In a way, that is the best thing about hobbies—the stakes are lower. As soon as you call something a hobby, that is basically what you are establishing. You are calling it something that you enjoy, but you do not depend on it financially or claim to be a professional.

That makes it inherently less stressful, which means you can allow yourself to relax while still embracing a part of who you are by doing something you enjoy doing.

Open Up About Your Depersonalisation to Others

A sure way to keep your depersonalisation going is to keep it to yourself. The more isolated you feel, the more estranged from yourself you can become.

This does not mean nurses should tell their patients about their depersonalization, nor does it mean they should tell anyone at work who might use it against them. It means that if you are struggling with depersonalization, you should talk to someone about it.

It could be extremely beneficial to tell:

  • Your partner
  • A close friend
  • A family member

The people who know you the best could be apt to remind you who you are and help you feel like you are yourself again.

If You Do Not Want to Tell People You are Close To, Tell a Therapist

If the only safe way to do that is therapy, then you should go that route. It is possible that your experience of depersonalisation is too serious for your friends and family to help you with. In that case, you need to make more advanced efforts. This might mean seeking a therapist. It might mean taking a mental health break from work.
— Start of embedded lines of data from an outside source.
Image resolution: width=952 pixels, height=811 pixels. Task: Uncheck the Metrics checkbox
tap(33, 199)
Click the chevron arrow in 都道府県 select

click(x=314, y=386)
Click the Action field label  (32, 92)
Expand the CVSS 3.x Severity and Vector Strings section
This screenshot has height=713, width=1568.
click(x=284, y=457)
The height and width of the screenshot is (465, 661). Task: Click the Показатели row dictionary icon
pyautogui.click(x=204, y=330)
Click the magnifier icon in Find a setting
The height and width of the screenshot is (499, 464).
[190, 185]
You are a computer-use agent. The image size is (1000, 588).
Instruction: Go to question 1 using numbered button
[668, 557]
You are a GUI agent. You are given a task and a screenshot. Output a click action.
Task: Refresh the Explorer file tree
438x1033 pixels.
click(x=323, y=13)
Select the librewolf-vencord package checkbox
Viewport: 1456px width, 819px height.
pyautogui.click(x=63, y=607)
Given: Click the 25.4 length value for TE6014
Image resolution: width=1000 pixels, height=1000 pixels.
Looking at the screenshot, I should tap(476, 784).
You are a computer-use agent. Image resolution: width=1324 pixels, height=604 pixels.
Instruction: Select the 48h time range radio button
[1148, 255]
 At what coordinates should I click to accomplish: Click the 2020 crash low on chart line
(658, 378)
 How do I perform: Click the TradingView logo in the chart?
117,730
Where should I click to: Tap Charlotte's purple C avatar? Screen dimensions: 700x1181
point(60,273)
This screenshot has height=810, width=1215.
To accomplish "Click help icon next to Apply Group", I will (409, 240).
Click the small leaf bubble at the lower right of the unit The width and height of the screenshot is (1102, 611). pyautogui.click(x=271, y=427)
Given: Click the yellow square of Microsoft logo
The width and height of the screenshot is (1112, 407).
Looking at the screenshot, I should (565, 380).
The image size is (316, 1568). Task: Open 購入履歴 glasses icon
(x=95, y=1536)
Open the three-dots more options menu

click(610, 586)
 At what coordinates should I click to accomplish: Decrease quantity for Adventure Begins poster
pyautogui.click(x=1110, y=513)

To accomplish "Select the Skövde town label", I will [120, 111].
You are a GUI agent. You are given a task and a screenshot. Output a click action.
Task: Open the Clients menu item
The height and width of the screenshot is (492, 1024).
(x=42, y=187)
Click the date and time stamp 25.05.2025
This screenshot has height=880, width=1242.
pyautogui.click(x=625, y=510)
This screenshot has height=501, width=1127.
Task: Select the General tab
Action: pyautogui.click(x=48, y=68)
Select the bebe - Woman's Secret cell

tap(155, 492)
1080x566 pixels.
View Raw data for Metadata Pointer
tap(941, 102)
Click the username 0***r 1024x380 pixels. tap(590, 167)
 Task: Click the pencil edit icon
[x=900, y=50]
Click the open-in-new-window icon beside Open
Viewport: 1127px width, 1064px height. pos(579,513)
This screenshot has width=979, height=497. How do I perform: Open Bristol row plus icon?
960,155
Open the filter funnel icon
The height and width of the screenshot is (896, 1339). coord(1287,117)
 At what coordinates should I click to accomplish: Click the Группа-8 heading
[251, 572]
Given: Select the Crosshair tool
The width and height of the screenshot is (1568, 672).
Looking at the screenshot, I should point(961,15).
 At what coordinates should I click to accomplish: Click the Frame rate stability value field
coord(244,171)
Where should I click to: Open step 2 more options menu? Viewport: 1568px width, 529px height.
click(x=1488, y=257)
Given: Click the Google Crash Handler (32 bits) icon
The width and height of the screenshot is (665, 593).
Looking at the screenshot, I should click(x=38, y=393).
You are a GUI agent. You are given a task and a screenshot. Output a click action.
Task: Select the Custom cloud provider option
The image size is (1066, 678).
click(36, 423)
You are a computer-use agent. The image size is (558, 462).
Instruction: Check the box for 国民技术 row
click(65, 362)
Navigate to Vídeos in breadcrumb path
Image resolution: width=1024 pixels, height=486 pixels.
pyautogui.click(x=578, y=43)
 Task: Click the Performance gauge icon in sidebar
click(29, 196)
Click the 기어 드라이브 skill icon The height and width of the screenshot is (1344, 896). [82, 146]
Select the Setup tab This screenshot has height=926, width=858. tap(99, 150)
Find a Way to Take Time Off from Work to Deal with Depersonalisation

At some point, nurses may need to seriously consider taking a significant amount of time off to deal with their depersonalization issues. This time should be used to relax, first and foremost. It might also be used to catch up on sleep and return to a healthier sleep schedule. It would also be helpful to use it to spend quality time with others.

Getting Away from the Environment Causing Distress Could be the Solution

It may simply be enough to get away from the work environment that is cultivating the roots for depersonalisation. Because there are so many reasons for nurse burnout and depersonalisation, removing those aspects for some time might be all that is needed. Vacations may be the best medicine in some cases.

You May Not Be Able to Properly Care for Your Patients

It is also a good decision for nurses to take time off work when they are experiencing depersonalization because depersonalization can make their work suffer, which means patients suffer. If feelings of depersonalization persist, you should take time off work and seek to remedy the issue.


Depersonalisation is the feeling of being outside of oneself. Nurses often experience depersonalisation when they are burned out by the demanding aspects of their profession and work schedule. Since depersonalisation is associated with stress, anxiety, and lack of sleep, you should get rest and take a break from work to deal with it. Anything you do to combat anxiety and reclaim your identity may be your antidote.